Types of Life Insurance :
- Term Insurance
- Child Insurance Plans
- Savings Plan & Investment
- Term Insurance with Return of Premium
- Unit Linked Insurance Plans
- Endowment Plans
- Moneyback Policy
- Whole Life Insurance
- Group Life Insurance
- Retirement Plans
A term insurance policy is a pure life cover, and its structure is very simple to understand. You pay a premium to an insurance company for a specific number of years, and in return, in case you were to meet with an untimely death, the insurer promises to pay the sum assured to your family. It does not come with any maturity benefit (apart from Term Plan with Return of Premium or TROP).
- It provides higher cover for a lesser premium as compared to other life insurance products.
- TROP comes with a maturity benefit, which is the sum total of all premiums paid. No interest amount is paid on that.
Whole Life Insurance Policy
As the name suggests, a whole life insurance policy gives you a cover for life. If the premium amount is paid regularly, the insurer promises to pay the sum assured to the nominee of the policyholder after the death of the policyholder. Apart from the sum assured, it also includes a saving component.
- Unlike other insurance policies, it does not have a defined term. The sum assured is paid to the dependent upon the death of the policyholder.
- Apart from the sum assured upon your death, it also has a saving component. You can re-invest it letting the cash amount grow, or you can remit a part of the cash value during your lifetime. You can also avail of a loan against the saving component.
Endowment plans are again a combination of savings and protection. If the premiums are paid on schedule for a specific number of years, insurers promise to pay the assured sum to the nominee in case of the untimely death of the policyholder. Meanwhile, if the policyholder survives the policy term, he/she receives a lump sum payout as the maturity benefit.
- Apart from the sum assured, there is a saving component. You can use this to make goal-based savings, and in case of financial emergencies, you can avail of a loan against it.
Moneyback policies are also a combination of savings and protection. But the key advantage of this policy is that a portion of the sum assured is paid to you at a regular interval during the policy tenure. The remaining amount, along with the bonus, is paid at maturity. This benefit is not available for any other life insurance policy. However, if the policyholder dies during the policy tenure, then the entire sum assured is paid to the nominee; this is despite the survival benefits that the policyholder has already received.
- The biggest advantage of moneyback policies is the liquidity it provides, i.e., you receive a percentage of the sum assured at the regular interval.
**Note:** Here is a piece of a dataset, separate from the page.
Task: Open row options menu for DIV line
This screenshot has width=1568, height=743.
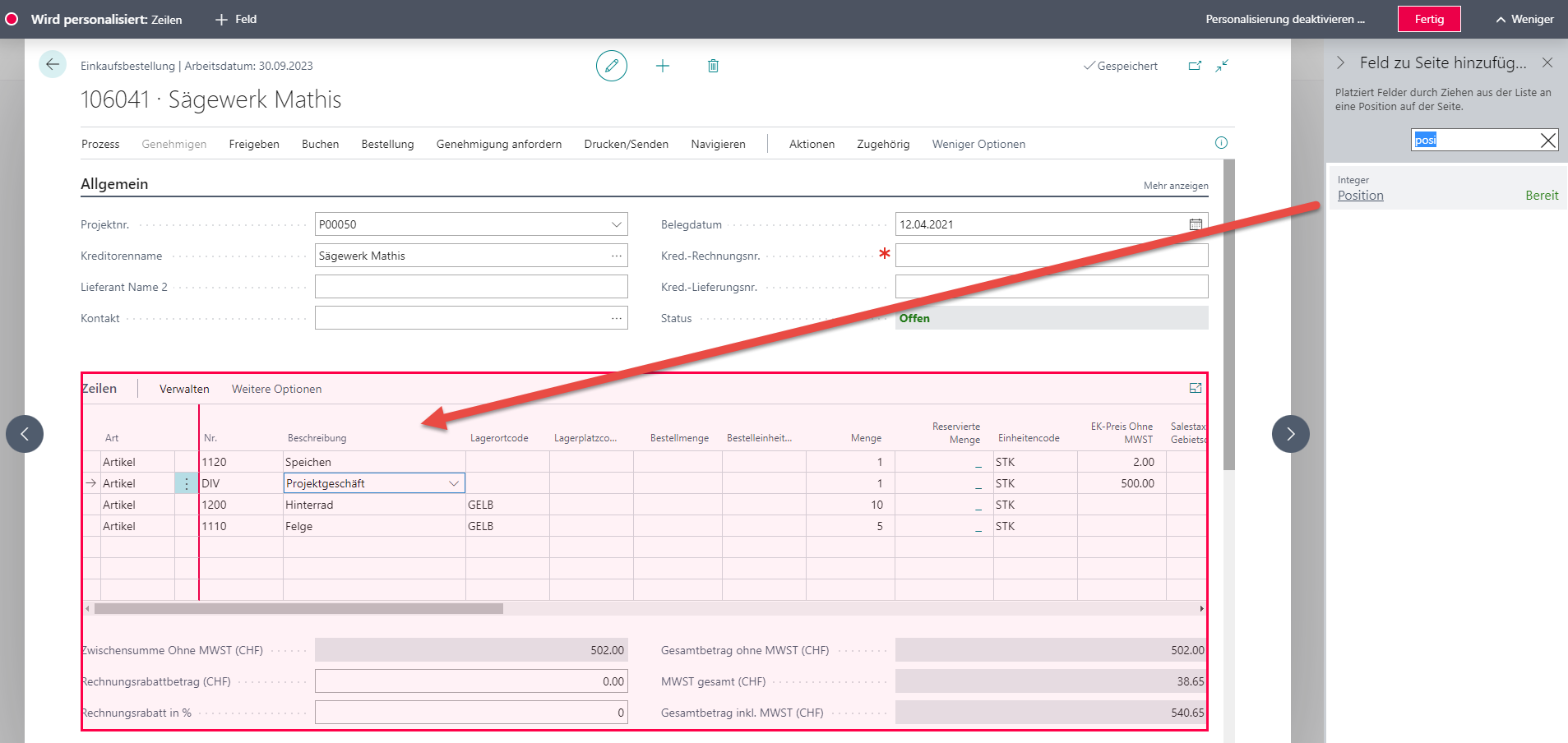Action: [187, 484]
Term Insurance with Return of Premium
Traditionally, term insurance plans don’t provide any maturity benefits but with the TROP plans the survival benefit offered is the return of the premiums paid. The time where the difference between a basic term insurance policy and a term insurance with return of premium (TROP) becomes clear is when the policy matures. At the time of maturity, the insurer will return the entire premium paid by the policyholder towards the policy.
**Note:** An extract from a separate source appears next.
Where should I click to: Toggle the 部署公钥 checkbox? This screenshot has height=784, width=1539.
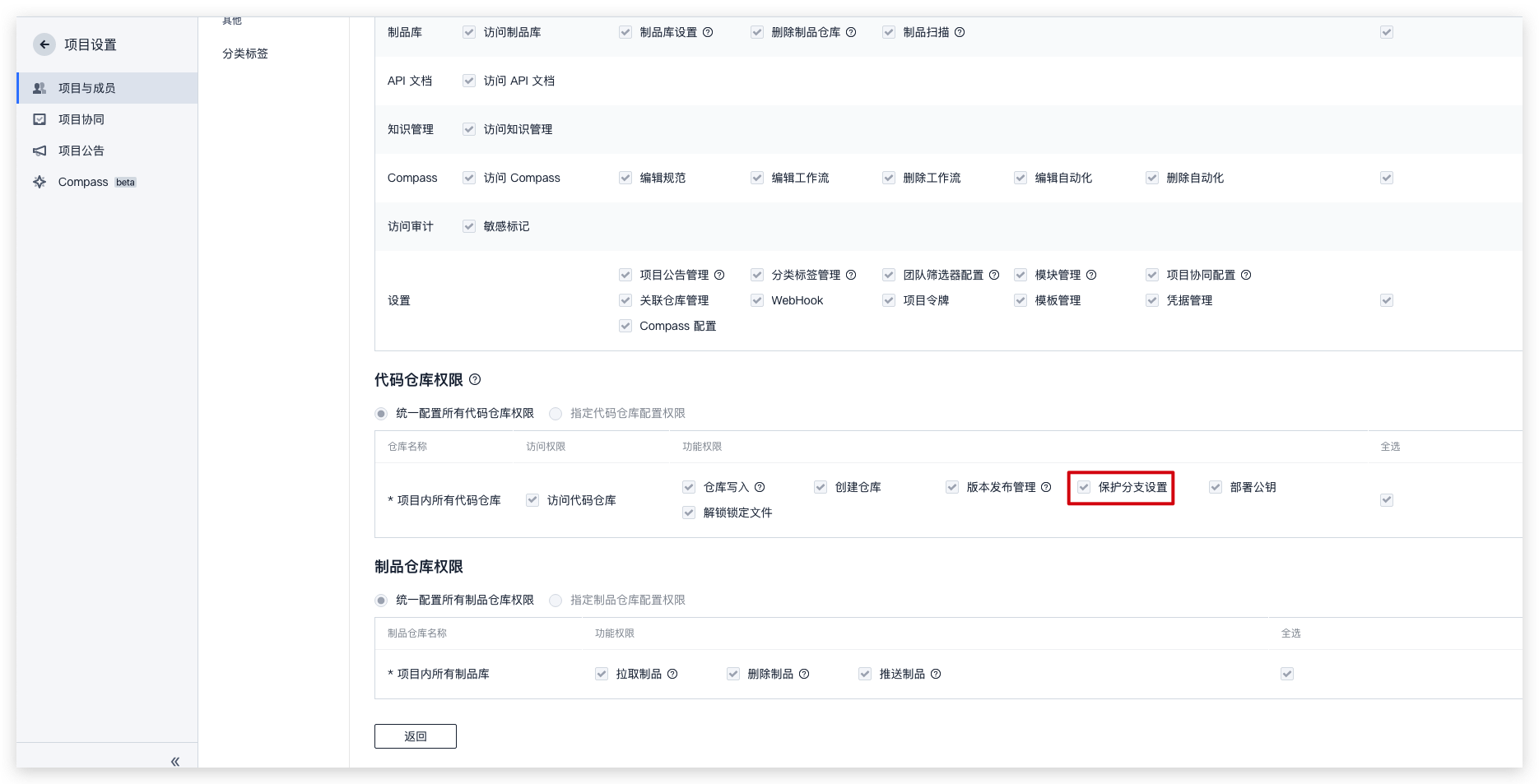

Unit Linked Insurance Plans (ULIPs)
Unit linked insurance plan, better known as ULIP, is a combination of insurance and investment. The investments are made in debt and equities by a fund manager assigned by the insurance provider. However, the policyholders can choose whether he/she wants to invest in debt or equity and in what proportion. Though there are no guaranteed returns, a lump sum amount is paid to the policyholder at maturity. However, if he/she dies during the policy tenure, the insurer pays him/her a sum assured.
- Though there is no guaranteed return, ULIP provides a higher return than traditional policies with a savings component.
A term plan is a pure life cover that focuses on offering your dependents the sum assured in case you were to die. Hence, it is a must-have for every earning member of a family.
However, if you are planning to buy a second life insurance policy, try to assess what you need it for. And once you know the purpose, evaluate all the policies to understand which one will give you maximum benefit. Your decision to buy life insurance should be determined by three factors – requirement, the benefits you get from the policy, and your ability to pay the premium.
Group Life Insurance
Group life insurance, as the name suggests, provides life insurance cover to a defined group of people such as employees of an organization, members of a professional association, or a housing society all under a single contract or insurance policy.
Saving and Investment Plans
Saving and investment plans are the types of life insurance plans that provide you with the assurance of lump sum funds for you and your family’s future expenses. While providing an excellent saving tool for your short term and long-term financial goals, these plans also assure your family a certain sum by way of an insurance cover. This is a broad categorization that covers both the traditional and unit linked plans.
Retirement Insurance Plans
These plans provide you with income during retirement, hence the name. These plans are offered by life insurance companies in India and help you build a retirement corpus. On retirement, this corpus is invested for generating a regular income stream which is referred to as a pension or annuity
Child Life Insurance Policy
A child insurance policy is a saving cum investment plan that is designed to meet your child’s future financial needs. It allows your kids to live their dreams and gives you the advantage to start investing in the child education plan right from the time the child is born and provisions to withdraw the savings once the child reaches adulthood. Some child insurance policies do allow intermediate withdrawals at certain intervals.